* **TASK DIRECTIONS**
Could you lay out the stretch of data from the line containing "The image size" through the line containing "coord(67,466)" as a Markdown table with a Row column and a Text column? Skip blank lines and leave out the pictures.

* **DATA LINES**
____
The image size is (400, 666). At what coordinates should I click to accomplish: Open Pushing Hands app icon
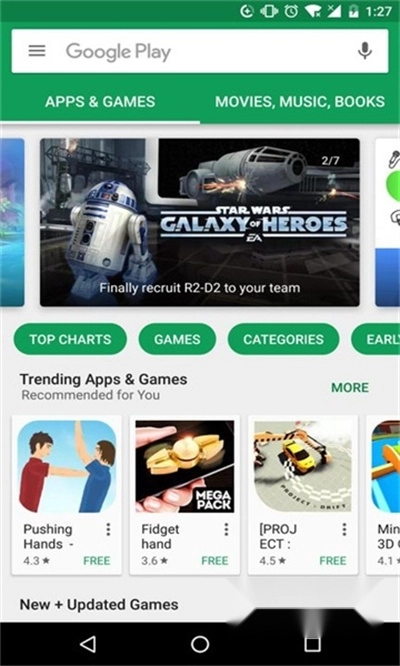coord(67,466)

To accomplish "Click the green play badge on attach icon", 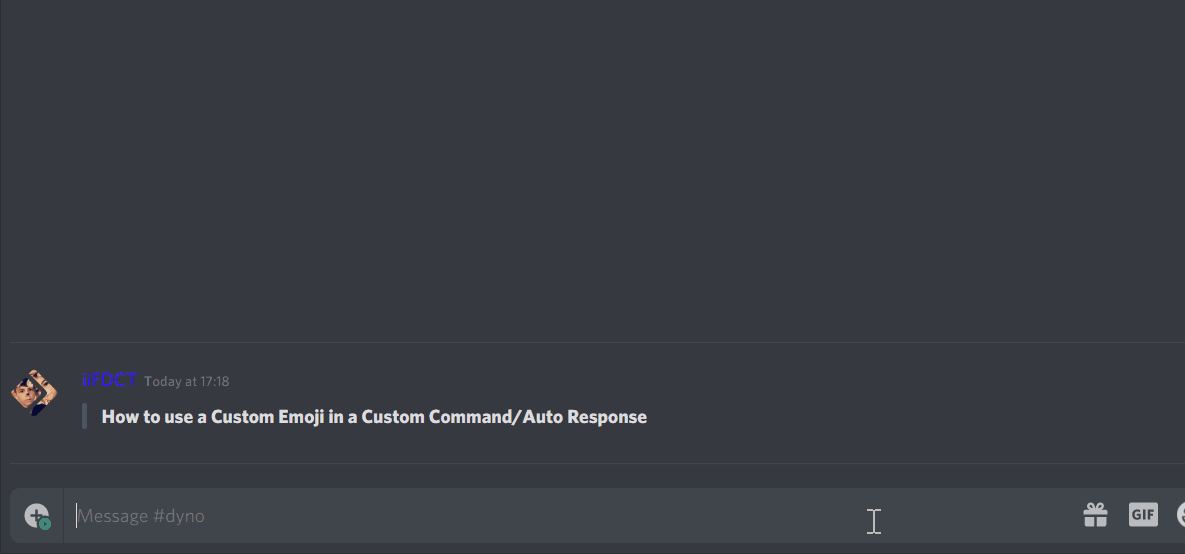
____
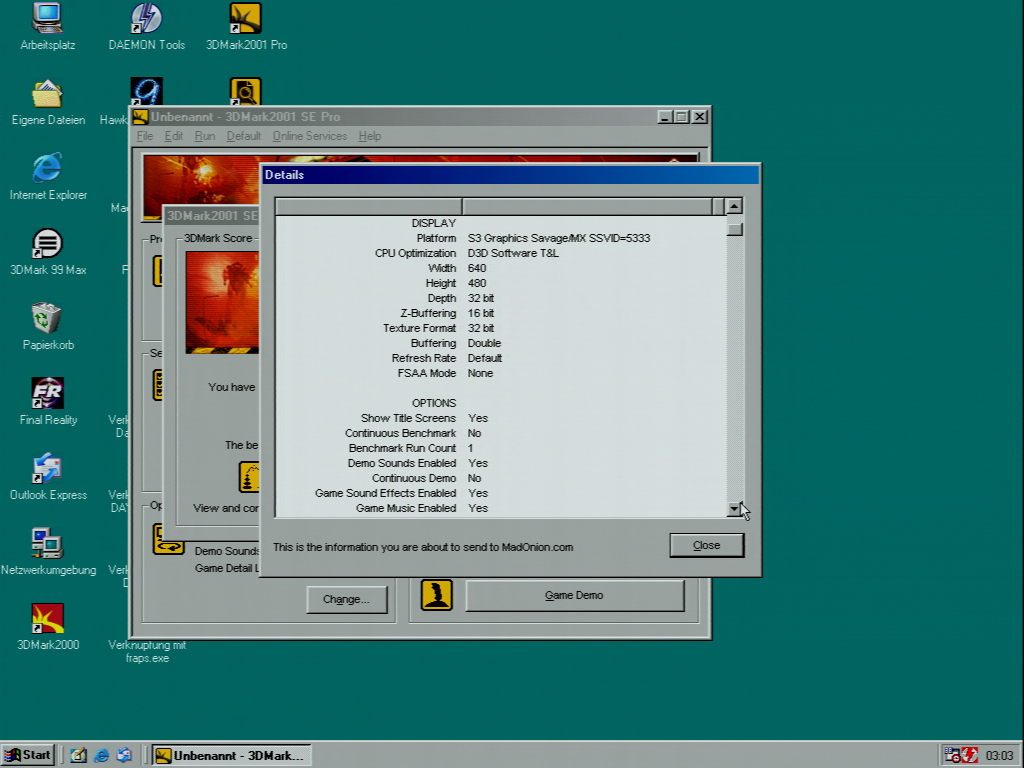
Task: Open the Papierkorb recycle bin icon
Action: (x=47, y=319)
____
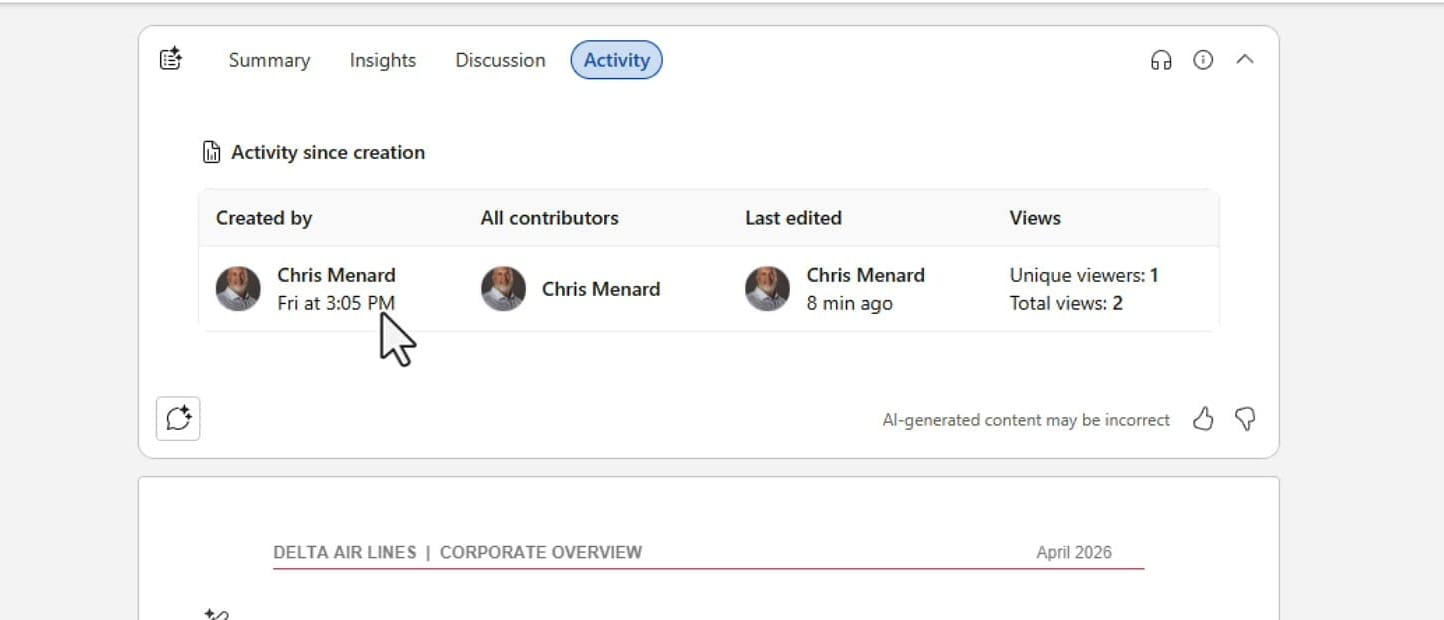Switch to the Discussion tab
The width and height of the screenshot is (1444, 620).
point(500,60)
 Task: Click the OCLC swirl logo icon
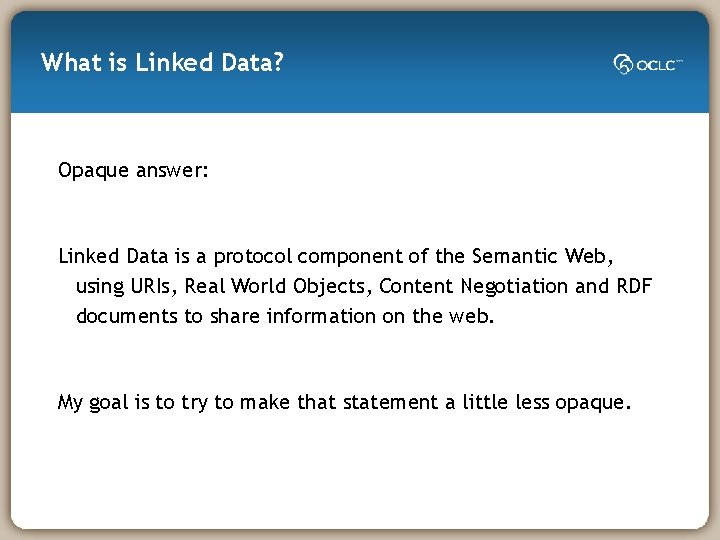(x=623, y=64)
____
* **EXPECTED OUTPUT**
| Row | Text |
|---|---|
| 1 | The image size is (400, 666). At what coordinates should I click to accomplish: Open Pushing Hands app icon |
| 2 | coord(67,466) |